__TASKS AND EXERCISES__.
- A) Please list every country the drug-price text mentions, either by name or through its people.
- B) From the drug-price text, extract the passage starting at the words "If the graph, above, gives" and ending after "here. (Click to enlarge graph.)".

Segment Start: SOURCE DOCUMENT

Americans are asked to pay the highest prices in the world for brand name pharmaceuticals. How much higher? In the report Multinational Comparisons of Health Systems Data, 2009, Johns Hopkins researchers Gerard F. Anderson, Ph.d., and Patricia Markovich provide two examples.
Lipitor is one of the world's most prescribed medicines to treat high levels of serum cholesterol. In 2008, it was the most dispensed medicine and the medicine with the most sales revenue in America as you'll see in Table 1 and Table 2 here. In 2006-2007, Americans and their health plans paid about twice as much as health plans and citizens of seven other nations paid. Americans paid almost $1 per tablet (or 54 percent) more for Lipitor than Canadians, who paid the next highest price. (Click to enlarge graph.)
If the graph, above, gives you heartburn, you really won't like what you see next. Nexium, used to treat gastroesophageal reflux disease, was the seventh most dispensed medicine in America in 2008, but because of its relatively higher price, produced the second largest sales revenue as you can see in Table 1 and Table 2 here. (Click to enlarge graph.)
Canadians' health plan paid about half what Americans paid for Nexium. Citizens of the United Kingdom, the Netherlands and France and their health plans paid about one-third what Americans paid for Nexium. German's paid only 22.5 percent of what Americans paid for this medicine. For more on Nexium's history, read this.

Segment End: SOURCE DOCUMENT
Segment Start: INFORMATION SHOWN

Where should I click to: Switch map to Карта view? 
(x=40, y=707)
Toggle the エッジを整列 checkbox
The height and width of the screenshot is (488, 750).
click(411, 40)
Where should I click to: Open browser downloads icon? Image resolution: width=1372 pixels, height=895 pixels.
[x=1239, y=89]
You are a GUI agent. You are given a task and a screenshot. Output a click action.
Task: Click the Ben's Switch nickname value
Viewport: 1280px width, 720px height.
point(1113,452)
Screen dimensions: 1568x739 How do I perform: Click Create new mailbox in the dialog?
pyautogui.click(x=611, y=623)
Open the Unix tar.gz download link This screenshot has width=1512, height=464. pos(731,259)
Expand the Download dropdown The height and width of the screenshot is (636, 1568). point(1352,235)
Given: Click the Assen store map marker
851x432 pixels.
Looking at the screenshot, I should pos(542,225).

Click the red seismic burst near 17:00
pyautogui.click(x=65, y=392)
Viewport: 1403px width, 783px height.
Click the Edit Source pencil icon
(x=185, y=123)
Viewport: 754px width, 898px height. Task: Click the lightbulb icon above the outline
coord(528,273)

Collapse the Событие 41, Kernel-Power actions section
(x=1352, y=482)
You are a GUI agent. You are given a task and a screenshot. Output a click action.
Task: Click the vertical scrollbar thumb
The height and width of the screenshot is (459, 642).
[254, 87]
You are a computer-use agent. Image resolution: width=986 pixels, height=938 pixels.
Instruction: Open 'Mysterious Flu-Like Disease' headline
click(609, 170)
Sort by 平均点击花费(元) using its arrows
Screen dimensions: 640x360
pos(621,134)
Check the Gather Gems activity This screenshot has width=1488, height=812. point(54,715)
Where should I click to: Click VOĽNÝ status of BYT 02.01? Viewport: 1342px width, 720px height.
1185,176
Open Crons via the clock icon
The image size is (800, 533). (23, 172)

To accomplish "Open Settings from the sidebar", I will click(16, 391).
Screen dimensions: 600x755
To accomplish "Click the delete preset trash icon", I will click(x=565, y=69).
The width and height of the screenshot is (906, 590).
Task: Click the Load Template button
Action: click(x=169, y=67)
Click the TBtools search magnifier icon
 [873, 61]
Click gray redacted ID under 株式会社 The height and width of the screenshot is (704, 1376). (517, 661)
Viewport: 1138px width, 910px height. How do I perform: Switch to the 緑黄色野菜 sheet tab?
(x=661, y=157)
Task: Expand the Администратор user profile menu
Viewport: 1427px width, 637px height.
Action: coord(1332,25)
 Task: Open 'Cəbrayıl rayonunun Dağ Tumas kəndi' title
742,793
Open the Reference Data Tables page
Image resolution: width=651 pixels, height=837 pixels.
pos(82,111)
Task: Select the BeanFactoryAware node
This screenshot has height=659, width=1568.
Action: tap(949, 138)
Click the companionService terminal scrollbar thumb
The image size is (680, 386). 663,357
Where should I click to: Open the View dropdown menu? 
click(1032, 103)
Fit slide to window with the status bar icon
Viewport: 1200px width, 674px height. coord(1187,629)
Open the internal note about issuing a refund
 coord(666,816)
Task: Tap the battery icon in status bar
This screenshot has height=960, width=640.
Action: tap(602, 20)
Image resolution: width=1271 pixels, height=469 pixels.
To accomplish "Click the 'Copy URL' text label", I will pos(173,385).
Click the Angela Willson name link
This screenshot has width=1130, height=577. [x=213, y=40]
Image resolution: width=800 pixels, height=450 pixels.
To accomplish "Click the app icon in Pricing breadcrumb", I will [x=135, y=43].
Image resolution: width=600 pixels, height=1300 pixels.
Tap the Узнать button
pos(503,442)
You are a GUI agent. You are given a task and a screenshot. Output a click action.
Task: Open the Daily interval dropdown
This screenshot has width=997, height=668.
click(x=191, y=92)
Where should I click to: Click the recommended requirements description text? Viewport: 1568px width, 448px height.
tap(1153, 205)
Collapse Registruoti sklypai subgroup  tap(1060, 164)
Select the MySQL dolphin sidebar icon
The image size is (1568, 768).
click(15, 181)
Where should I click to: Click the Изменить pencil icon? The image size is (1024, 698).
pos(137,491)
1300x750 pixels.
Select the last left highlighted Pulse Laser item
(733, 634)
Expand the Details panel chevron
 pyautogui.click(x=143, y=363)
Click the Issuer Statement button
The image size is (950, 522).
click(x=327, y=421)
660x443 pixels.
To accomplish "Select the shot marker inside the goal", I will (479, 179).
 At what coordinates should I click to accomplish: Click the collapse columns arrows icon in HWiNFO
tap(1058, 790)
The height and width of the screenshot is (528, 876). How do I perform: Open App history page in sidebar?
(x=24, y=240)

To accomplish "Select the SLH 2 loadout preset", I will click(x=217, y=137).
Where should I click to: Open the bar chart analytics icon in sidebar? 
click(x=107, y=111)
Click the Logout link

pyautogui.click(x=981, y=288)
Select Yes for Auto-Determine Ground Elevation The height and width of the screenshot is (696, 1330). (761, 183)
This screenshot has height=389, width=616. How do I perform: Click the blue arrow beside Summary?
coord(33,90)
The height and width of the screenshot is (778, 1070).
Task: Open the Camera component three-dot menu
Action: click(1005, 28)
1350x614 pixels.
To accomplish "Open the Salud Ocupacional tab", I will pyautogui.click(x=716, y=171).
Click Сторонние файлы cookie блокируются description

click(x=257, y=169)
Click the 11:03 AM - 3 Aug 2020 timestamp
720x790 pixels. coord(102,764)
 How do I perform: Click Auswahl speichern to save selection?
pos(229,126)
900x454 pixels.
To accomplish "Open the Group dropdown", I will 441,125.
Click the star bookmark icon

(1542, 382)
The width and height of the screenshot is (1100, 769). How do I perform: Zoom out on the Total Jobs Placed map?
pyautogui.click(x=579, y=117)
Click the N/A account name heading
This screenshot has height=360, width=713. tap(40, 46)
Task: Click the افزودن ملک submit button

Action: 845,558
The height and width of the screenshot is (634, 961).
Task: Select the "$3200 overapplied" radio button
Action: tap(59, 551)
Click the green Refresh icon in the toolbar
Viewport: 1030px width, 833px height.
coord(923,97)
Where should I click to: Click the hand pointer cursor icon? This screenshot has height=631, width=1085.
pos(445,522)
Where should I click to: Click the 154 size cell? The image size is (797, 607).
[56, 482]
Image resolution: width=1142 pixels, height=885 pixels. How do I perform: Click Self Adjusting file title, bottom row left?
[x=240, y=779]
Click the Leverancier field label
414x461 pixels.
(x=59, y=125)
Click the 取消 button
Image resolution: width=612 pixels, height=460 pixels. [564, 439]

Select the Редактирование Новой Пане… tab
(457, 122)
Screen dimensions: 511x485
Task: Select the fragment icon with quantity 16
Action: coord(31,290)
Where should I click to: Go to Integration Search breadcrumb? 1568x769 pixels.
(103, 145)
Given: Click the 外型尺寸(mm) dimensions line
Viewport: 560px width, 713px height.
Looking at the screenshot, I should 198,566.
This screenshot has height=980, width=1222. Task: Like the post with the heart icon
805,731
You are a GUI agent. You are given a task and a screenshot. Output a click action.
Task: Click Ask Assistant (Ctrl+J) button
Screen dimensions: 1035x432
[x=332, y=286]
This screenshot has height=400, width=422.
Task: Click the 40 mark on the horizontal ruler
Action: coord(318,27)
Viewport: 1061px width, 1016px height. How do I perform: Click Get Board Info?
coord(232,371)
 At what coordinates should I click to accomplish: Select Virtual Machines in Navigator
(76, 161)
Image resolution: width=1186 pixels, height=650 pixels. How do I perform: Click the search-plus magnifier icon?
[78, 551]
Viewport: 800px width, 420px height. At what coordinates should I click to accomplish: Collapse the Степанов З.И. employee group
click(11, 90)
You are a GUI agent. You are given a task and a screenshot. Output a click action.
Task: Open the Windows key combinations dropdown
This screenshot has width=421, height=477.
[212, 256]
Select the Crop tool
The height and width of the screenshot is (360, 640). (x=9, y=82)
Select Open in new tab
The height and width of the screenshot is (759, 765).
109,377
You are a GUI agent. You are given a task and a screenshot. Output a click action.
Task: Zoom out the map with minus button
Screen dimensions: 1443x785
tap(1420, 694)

Segment End: INFORMATION SHOWN

__ANSWERS__.
- A) United States (America), Canada, United Kingdom, the Netherlands, France, Germany

- B)
If the graph, above, gives you heartburn, you really won't like what you see next. Nexium, used to treat gastroesophageal reflux disease, was the seventh most dispensed medicine in America in 2008, but because of its relatively higher price, produced the second largest sales revenue as you can see in Table 1 and Table 2 here. (Click to enlarge graph.)